On Wed, Jun 03, 2020 at 07:39:38PM +0300, Niko Tyni wrote:
> Package: perl-base
> Version: 5.30.2-1
> Severity: serious
>
> Our Perl package dependencies and search path arrangements allow
> for a suitably versioned libperl5.30 package to break perl-base
> functionality. This is bad as perl-base is Essential:yes and is therefore
> required to stay functional at all times.
>
> The specific version skew that triggers this is between minor upstream
> versions, so for instance 5.30.2-1 -> 5.30.3-1, which are the current
> version in testing and unstable.
> Minor upstream version upgrades in testing/unstable have been relatively
> rare in the past, and oldstable -> stable upgrades have always
> incorporated a major version bump since the 5.10 times (squeeze), when
> the dependencies and the package set were very different.

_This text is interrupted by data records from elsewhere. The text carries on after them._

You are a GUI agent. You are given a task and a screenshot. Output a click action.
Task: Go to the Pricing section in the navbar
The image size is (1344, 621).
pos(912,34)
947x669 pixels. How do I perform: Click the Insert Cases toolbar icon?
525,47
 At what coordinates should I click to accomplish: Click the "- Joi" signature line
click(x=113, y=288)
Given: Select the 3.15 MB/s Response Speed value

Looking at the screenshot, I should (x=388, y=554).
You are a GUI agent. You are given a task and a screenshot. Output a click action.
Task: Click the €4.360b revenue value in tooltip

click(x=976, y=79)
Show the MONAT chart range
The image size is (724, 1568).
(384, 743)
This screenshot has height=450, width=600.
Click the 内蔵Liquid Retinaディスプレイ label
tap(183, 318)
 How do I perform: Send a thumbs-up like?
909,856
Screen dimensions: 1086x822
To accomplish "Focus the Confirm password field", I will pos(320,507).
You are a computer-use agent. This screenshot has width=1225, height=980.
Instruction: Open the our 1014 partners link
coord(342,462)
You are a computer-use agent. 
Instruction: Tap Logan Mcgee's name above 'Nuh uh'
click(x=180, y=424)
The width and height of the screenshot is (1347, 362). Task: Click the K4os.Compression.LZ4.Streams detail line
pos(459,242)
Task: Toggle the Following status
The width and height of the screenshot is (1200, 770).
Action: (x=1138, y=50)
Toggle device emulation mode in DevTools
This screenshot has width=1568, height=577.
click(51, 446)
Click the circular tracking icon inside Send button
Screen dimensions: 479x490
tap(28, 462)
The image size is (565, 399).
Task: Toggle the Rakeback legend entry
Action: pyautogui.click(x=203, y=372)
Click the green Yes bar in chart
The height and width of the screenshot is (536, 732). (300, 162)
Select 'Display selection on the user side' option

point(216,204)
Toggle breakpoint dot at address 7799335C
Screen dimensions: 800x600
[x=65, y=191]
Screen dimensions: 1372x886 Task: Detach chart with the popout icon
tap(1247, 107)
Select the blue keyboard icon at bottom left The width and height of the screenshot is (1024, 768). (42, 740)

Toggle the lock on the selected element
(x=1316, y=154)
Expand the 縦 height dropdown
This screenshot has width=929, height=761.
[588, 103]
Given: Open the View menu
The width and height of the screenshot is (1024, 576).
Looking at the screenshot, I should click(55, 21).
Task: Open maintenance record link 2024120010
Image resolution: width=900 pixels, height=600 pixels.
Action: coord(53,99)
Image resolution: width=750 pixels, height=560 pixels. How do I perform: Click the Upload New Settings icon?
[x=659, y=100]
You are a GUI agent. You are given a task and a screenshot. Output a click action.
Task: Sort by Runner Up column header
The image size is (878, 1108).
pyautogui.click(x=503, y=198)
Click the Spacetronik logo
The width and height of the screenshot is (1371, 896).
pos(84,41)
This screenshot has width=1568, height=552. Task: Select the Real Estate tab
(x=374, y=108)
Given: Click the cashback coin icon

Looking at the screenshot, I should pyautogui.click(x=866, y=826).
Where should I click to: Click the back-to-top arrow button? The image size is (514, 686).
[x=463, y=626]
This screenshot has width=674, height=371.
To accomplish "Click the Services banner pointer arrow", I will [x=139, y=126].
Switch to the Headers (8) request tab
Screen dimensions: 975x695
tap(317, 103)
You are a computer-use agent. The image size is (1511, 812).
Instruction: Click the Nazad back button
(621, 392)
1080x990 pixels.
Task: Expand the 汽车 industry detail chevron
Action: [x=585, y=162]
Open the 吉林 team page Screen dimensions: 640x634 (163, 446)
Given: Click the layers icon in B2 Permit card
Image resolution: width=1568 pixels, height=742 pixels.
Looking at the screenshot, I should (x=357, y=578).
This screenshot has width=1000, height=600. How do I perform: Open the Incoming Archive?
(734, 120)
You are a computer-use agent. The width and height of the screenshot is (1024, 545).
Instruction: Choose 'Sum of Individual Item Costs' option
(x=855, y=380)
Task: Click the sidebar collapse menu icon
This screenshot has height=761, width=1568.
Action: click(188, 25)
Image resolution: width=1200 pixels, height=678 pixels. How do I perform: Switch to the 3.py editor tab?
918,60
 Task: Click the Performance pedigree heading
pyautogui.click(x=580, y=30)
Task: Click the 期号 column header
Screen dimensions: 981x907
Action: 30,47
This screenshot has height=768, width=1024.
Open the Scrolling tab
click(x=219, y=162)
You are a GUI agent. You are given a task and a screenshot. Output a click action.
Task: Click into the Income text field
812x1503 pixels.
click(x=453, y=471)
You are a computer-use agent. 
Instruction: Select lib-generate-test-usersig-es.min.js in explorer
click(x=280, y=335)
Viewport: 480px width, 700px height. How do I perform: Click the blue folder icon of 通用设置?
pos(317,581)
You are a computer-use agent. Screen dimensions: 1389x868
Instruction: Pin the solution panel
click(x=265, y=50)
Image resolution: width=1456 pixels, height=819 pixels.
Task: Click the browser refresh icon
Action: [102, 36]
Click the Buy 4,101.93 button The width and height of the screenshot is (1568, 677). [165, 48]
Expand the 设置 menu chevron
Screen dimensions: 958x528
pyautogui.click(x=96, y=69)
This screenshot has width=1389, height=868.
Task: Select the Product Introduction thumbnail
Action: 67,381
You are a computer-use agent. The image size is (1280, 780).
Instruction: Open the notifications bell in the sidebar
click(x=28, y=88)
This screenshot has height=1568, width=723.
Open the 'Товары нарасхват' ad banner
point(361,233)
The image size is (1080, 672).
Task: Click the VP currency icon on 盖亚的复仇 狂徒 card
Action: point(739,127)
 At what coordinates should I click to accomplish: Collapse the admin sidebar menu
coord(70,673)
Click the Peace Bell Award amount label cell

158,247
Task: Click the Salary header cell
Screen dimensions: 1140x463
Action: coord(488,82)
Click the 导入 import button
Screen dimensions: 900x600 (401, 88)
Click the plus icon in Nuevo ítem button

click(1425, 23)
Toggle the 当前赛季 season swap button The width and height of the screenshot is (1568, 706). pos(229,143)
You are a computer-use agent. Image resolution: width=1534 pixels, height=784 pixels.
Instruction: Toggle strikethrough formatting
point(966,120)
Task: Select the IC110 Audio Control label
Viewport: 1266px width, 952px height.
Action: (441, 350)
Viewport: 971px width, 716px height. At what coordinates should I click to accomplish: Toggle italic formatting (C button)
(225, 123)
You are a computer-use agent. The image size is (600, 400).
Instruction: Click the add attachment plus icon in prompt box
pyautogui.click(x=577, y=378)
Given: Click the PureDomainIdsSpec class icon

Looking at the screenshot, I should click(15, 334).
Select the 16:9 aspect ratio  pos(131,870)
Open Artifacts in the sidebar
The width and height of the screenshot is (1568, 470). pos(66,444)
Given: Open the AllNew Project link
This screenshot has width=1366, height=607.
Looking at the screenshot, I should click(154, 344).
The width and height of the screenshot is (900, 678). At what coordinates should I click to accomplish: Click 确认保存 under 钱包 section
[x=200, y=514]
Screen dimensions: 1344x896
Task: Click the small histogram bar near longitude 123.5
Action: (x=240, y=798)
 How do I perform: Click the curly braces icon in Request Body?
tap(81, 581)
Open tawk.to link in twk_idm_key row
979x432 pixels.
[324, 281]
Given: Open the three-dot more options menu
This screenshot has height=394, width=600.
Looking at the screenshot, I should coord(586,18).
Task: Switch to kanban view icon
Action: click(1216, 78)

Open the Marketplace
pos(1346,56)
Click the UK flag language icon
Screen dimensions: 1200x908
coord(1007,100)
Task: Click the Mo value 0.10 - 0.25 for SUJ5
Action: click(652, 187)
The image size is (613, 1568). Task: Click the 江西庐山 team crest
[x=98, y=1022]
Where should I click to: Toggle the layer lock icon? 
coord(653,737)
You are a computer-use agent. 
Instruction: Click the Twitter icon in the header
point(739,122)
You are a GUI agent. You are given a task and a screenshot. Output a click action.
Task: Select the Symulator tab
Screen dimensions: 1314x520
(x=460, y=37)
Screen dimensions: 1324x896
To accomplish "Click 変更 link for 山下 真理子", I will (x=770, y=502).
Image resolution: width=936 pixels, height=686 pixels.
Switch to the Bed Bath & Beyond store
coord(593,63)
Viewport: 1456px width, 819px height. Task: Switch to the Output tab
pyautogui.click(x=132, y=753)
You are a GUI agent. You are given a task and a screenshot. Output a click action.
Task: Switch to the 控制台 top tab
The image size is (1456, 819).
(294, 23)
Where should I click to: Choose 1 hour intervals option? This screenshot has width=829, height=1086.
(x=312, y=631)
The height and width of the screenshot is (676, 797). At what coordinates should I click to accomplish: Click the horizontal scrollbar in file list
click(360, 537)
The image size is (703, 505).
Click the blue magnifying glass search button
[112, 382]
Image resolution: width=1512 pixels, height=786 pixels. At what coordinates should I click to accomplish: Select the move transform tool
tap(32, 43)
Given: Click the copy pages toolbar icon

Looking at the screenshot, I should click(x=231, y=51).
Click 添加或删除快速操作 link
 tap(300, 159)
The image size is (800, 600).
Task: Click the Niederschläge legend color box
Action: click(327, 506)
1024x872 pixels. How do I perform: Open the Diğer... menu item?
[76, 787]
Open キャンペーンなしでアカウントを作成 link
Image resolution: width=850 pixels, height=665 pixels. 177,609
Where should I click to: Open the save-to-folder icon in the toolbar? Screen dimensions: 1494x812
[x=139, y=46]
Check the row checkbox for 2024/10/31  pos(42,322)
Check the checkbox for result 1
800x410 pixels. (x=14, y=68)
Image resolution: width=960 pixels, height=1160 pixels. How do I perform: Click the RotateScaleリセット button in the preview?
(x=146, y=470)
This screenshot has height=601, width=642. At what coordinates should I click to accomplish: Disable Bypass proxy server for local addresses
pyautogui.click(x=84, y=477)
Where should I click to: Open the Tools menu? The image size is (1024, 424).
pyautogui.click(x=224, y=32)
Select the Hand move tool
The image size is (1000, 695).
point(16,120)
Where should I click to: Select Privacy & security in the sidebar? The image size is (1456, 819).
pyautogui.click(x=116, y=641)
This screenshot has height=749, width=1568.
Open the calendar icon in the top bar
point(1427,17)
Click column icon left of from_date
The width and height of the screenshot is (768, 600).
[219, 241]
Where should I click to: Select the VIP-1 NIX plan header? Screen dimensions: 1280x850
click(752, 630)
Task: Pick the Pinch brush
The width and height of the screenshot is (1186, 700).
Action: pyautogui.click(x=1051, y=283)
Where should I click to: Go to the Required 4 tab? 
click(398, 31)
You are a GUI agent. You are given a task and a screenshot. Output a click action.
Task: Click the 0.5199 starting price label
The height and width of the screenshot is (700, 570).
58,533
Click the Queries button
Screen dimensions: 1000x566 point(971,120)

> I'm afraid this also means that a minor upstream version upgrade
> in stable has a higher risk of breaking things, so maybe we should
> reconsider #961443.
Agreed.
> I see two ways of fixing this (but happy to entertain other suggestions too).
>
> A) Move /usr/lib/<triplet>/perl-base up on the @INC search path. This is
> shipped in perl-base and includes the parts of the standard library
> we consider part of Essential:yes functionality. It's currently last
> on @INC. The libperl5.30 and perl-modules-5.30 packages include copies
> of these files, shipped in /usr/{lib,share}/<triplet>/perl/5.30,
> so that they can be used "standalone" for different architectures or
> major versions. The position of these copies higher on @INC makes this
> bug possible.
>
> IIRC I put /usr/lib/<triplet>/perl-base last because it's a nonstandard
> divergence from the upstream way of doing things, and I wanted it not
> to have an effect in the "normal" case when all the related packages
> are installed and configured. So it was only supposed to be a safeguard
> during upgrades and such. Clearly the safeguard is incomplete.
>
> B) Do away with the /usr/{share,lib/x86_64-linux-gnu}/perl/5.30 -> 5.30.x
> symlinks currently shipped in libperl5.30 and perl-modules-5.30,
> and have the perl search path include the full upstream version. We
> tried this with the multiarch changes in 5.22 but reverted it with
> #787158 . As I noted in that bug, this would mean that long running
> Perl programs could have @INC changed underneath them during version
> upgrades. This is not a showstopper by any means; we already have the
> 'perl-major-upgrade' trigger for similar situations during major
> version upgrades, with at least some buy-in from packages like
> spamassassin IIRC.
>
> I think A) is currently my preferred way of fixing this, and I think
> the upstream "divergence" issue it creates is not very important. I
> can envision some corner case regressions where standard library
> modules expect other modules to be in the same directory, but those
> seem improbable.
>
> The main reason why I prefer option A is that it seems conceptually more
> correct (improving the standalone properties of perl-base). Also, option
> B may be harder to implement while keeping upgrade paths robust. But I
> haven't really thought this through yet.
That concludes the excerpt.